_TEXTE À LIRE_
Monsieur le président, madame la ministre, monsieur le secrétaire d’État, mes chers collègues, l’examen de ce projet de loi de financement de la sécurité sociale par le Sénat a été un peu plus mouvementé qu’à l’accoutumée.
Notre assemblée a ainsi considéré, lors de la première lecture, ne pas être en mesure de se prononcer de façon suffisamment éclairée. En effet, le Gouvernement devait annoncer, la semaine suivante, un certain nombre de mesures concernant l’hôpital susceptibles de peser sur les comptes de la sécurité sociale alors que nous ne disposions d’aucun élément chiffré.
De même, la commission mixte paritaire, convoquée la veille de l’annonce du plan gouvernemental, a rapidement constaté son désaccord politique et le caractère un peu vain de l’exercice dans ce contexte particulier. De ce fait, l’Assemblée nationale a été saisie, en nouvelle lecture, du texte qu’elle avait adopté en première lecture. Elle a adopté dans la même version qu’en première lecture quarante-sept articles, soit la moitié d’entre eux.
Elle en a modifié quarante-sept autres, en reprenant une vingtaine des amendements du Sénat – le plus souvent, des amendements rédactionnels ou de précision, mais parfois des mesures un peu plus substantielles.
Ainsi, à l’article 7, relatif à la prime exceptionnelle, nos collègues députés ont repris l’amendement de la commission tendant à assurer que les associations et fondations reconnues d’utilité publique soient exemptées de conclure un accord d’intéressement, ainsi que l’amendement de Mme Guillotin visant à en exempter les ÉSAT.
Je pense également à l’amendement de Mme Lassarade et aux amendements de M. Savary à l’article 10 ayant pour objet d’enlever certaines cotisations de caisses de retraite de professions médicales du recouvrement unifié.
À l’article 28, l’Assemblée nationale a repris l’amendement de la commission tendant à préciser explicitement l’obligation faite au distributeur de mentionner au patient concerné que le dispositif médical remis en bon état d’usage est bien le même que celui qui a été prescrit.
De même, à l’article 34, elle a repris l’amendement de la commission visant à étendre à tous les médicaments d’intérêt thérapeutique majeur l’obligation d’information des autorités de la suspension ou de l’arrêt de commercialisation par les établissements pharmaceutiques.

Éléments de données

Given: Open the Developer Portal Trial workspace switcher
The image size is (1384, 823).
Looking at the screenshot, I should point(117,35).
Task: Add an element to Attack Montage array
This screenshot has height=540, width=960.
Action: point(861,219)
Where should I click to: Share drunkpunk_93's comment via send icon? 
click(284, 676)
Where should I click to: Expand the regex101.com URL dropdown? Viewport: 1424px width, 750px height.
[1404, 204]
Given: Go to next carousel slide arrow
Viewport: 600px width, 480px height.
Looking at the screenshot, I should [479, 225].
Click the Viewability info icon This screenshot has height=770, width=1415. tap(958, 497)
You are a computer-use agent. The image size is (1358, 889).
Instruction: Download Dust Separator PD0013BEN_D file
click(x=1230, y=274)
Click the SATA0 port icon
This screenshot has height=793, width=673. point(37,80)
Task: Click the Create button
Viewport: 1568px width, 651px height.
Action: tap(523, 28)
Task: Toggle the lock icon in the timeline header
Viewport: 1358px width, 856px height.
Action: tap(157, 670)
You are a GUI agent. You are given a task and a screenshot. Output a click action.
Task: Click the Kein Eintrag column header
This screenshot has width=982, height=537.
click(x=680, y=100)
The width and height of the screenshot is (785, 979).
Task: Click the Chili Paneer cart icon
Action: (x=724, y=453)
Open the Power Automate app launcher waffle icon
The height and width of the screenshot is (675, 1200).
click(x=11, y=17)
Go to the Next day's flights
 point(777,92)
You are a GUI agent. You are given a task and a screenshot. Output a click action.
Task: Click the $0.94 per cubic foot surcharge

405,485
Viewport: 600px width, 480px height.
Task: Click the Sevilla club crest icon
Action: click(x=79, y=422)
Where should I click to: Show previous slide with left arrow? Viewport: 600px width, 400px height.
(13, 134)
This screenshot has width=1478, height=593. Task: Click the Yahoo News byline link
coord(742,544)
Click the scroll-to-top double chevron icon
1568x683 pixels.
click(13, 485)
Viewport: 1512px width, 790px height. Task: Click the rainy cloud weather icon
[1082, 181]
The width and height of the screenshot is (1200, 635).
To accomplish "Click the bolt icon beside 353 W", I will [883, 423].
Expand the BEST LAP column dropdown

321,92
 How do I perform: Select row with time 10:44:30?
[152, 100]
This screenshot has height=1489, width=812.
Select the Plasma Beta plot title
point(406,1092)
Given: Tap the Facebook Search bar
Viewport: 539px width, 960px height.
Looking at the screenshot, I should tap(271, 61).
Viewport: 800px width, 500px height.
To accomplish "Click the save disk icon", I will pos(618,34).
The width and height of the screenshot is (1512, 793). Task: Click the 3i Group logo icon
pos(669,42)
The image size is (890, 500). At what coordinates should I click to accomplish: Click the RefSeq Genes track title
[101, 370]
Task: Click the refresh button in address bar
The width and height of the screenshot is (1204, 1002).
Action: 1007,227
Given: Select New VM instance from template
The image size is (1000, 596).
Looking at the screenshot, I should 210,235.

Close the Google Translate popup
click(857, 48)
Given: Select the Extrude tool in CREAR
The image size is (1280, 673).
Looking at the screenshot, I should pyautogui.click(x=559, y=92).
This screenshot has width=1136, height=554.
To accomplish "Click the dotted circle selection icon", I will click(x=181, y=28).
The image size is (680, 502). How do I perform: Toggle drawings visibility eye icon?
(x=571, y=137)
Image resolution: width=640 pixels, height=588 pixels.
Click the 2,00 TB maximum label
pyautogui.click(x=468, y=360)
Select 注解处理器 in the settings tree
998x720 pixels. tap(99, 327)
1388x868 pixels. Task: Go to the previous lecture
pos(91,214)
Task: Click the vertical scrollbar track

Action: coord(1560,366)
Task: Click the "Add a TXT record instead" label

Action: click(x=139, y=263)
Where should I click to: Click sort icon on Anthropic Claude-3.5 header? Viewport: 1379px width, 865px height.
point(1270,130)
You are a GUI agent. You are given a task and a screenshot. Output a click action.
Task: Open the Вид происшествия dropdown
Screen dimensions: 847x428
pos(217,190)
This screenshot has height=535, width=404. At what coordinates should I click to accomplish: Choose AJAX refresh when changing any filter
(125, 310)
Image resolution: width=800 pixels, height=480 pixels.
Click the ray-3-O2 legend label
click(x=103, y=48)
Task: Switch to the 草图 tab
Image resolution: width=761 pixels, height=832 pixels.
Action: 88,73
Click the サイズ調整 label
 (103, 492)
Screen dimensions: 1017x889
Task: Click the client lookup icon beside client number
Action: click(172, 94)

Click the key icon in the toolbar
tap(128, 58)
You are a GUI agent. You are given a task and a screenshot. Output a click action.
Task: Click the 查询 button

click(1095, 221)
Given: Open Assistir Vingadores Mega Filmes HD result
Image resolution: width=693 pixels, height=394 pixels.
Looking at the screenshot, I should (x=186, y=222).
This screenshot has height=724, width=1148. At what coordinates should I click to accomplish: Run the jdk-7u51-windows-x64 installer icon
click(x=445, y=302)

_CONSIGNE_
Recopiez le passage du texte qui commence par « Notre assemblée a » et se termine par « moitié d’entre eux. ». Les lignes constituent un contenu à part, indépendant du texte.

_VOTRE RÉPONSE_
Notre assemblée a ainsi considéré, lors de la première lecture, ne pas être en mesure de se prononcer de façon suffisamment éclairée. En effet, le Gouvernement devait annoncer, la semaine suivante, un certain nombre de mesures concernant l’hôpital susceptibles de peser sur les comptes de la sécurité sociale alors que nous ne disposions d’aucun élément chiffré.
De même, la commission mixte paritaire, convoquée la veille de l’annonce du plan gouvernemental, a rapidement constaté son désaccord politique et le caractère un peu vain de l’exercice dans ce contexte particulier. De ce fait, l’Assemblée nationale a été saisie, en nouvelle lecture, du texte qu’elle avait adopté en première lecture. Elle a adopté dans la même version qu’en première lecture quarante-sept articles, soit la moitié d’entre eux.